The last couple of weeks, we have been planning and building our next phase in on farm equipment … our Joel Salatin style Chicken Tractors!
We have owned chickens for many years and the eggs produced by home flocks are far superior to store bought ones. So our challenge has been to find a way to provide fresh pasture, insects and quality feed to a commercial number of chickens with a low carbon footprint and a superior predator protection. A pretty hefty list of requirements by any standard!
A few years ago, we fell in love with Joel Salatin and his farming methods. Since then, we have been visiting other farms nearby who have been trying to take the same problems as us. By far, most have adopted Joel’s methods too. So this month, our target was to build our first pastured poultry run … and so far, it’s a resounding success!
Based on Joel’s book, we created a series of panels that we joined together to make a pen. Let me describe it in photo’s for you.
After creating a rough drawing, we set to work measuring, cutting and painting the timber. We decided to paint it to involve the kids and also protect the timber from the elements.

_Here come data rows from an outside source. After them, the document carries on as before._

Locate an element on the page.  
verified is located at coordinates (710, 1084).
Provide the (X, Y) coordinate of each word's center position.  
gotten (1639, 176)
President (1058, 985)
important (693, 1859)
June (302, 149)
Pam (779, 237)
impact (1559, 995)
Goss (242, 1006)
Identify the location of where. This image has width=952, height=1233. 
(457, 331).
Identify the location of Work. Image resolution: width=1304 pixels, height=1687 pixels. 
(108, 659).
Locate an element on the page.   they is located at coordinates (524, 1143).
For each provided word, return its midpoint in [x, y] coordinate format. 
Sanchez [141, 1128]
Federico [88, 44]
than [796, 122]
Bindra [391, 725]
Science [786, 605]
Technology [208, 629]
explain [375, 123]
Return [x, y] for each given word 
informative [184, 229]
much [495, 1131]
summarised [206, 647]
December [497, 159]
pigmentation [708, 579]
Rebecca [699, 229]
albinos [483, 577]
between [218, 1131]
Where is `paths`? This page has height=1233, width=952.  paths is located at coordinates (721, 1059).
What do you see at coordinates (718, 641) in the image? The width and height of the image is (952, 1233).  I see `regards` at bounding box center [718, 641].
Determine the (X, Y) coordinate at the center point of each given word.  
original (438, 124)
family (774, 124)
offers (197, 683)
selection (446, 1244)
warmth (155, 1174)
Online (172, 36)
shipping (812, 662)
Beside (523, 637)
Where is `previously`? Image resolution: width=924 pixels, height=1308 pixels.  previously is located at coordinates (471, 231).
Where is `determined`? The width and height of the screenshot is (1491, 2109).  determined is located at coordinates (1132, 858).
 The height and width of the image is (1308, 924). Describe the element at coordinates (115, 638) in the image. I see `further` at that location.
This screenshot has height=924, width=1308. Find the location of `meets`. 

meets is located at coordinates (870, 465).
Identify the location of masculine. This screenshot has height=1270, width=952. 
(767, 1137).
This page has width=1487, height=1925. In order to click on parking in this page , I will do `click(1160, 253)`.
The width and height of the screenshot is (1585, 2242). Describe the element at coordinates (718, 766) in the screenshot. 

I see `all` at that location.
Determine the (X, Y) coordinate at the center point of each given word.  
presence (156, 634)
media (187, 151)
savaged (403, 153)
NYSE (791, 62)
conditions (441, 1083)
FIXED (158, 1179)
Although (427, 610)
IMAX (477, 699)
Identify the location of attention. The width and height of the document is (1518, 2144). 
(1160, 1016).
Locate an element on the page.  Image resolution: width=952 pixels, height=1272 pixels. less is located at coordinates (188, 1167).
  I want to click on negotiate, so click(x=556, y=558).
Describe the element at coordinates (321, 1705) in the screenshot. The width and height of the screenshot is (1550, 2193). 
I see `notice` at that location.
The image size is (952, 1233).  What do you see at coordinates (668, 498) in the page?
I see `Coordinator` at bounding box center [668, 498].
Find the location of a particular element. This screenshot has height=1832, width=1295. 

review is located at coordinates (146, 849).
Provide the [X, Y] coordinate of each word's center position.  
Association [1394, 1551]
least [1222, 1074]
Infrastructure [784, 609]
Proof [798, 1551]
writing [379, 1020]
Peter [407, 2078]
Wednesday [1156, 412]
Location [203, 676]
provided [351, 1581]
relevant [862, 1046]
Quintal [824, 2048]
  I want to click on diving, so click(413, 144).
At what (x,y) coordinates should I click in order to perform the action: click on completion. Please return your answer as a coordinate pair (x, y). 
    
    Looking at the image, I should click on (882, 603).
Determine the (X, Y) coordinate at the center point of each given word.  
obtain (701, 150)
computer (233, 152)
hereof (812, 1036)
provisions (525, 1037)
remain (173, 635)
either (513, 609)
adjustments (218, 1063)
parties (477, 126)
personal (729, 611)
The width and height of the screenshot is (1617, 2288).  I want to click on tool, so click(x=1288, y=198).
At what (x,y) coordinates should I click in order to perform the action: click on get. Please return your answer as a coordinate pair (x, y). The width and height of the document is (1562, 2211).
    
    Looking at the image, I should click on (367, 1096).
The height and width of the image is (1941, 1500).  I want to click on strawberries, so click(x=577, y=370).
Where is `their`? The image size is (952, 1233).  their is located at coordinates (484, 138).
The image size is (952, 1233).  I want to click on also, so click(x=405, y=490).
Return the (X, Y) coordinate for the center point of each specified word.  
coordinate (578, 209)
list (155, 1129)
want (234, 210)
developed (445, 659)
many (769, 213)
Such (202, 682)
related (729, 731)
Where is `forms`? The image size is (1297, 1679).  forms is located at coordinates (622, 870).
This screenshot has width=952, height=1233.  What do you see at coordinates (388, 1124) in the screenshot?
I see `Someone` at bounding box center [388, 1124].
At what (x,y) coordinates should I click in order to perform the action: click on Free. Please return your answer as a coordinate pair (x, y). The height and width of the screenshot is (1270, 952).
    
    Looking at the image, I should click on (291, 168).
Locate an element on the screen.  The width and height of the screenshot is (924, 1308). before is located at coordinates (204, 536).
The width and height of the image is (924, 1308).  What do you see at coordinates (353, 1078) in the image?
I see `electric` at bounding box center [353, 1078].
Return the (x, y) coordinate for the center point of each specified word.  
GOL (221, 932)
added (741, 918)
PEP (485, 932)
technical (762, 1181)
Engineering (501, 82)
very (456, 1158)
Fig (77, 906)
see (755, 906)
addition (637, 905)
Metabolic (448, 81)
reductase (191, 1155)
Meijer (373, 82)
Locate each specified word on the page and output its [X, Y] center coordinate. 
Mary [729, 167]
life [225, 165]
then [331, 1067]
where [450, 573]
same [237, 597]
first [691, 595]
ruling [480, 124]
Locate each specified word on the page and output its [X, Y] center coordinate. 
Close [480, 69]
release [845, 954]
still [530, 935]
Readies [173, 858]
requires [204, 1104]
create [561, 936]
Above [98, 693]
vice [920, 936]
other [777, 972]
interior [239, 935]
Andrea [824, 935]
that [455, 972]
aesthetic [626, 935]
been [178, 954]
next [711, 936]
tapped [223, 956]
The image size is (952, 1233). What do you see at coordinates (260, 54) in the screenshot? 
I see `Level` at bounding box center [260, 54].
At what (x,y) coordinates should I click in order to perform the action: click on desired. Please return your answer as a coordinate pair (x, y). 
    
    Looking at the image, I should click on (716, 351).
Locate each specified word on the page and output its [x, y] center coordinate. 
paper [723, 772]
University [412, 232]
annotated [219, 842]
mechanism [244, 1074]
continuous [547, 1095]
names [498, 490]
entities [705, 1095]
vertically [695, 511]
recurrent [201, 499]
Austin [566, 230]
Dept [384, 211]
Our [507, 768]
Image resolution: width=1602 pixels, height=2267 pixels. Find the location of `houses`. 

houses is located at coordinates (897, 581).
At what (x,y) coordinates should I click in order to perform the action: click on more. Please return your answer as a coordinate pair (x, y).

Next, we created a series of frames and double covered them in wire mesh, leaving a long skirt hanging off the external frames as fox protection. In the past, the foxes here have managed to pull wire off to get to our birds and also dig under our fences, hence the skirt.
We used 1800 bird wire, doubled over and tacked every 15cm. If a fox is determined enough to get through that … then he can take all the birds he wants.
Next we connected all the frames together and built the doors. Because it is very hot here, we decided to provide a larger connected shade area for our chickens. This is why half the door is covered in ours rather than having one fully covered and the other just mesh as per Joel’s design.
The bird mesh provided great friction in keeping the doors in place. We then connected a rope and pipe as a handle at the front and used our trusty hardware trolley as the fulcrum at the back.
Here it is in situ, awaiting the new girls.
We peg the skirt down at the edges for extra security. We will keep you posted on how it works out!
Now just to build a few more for the meat birds!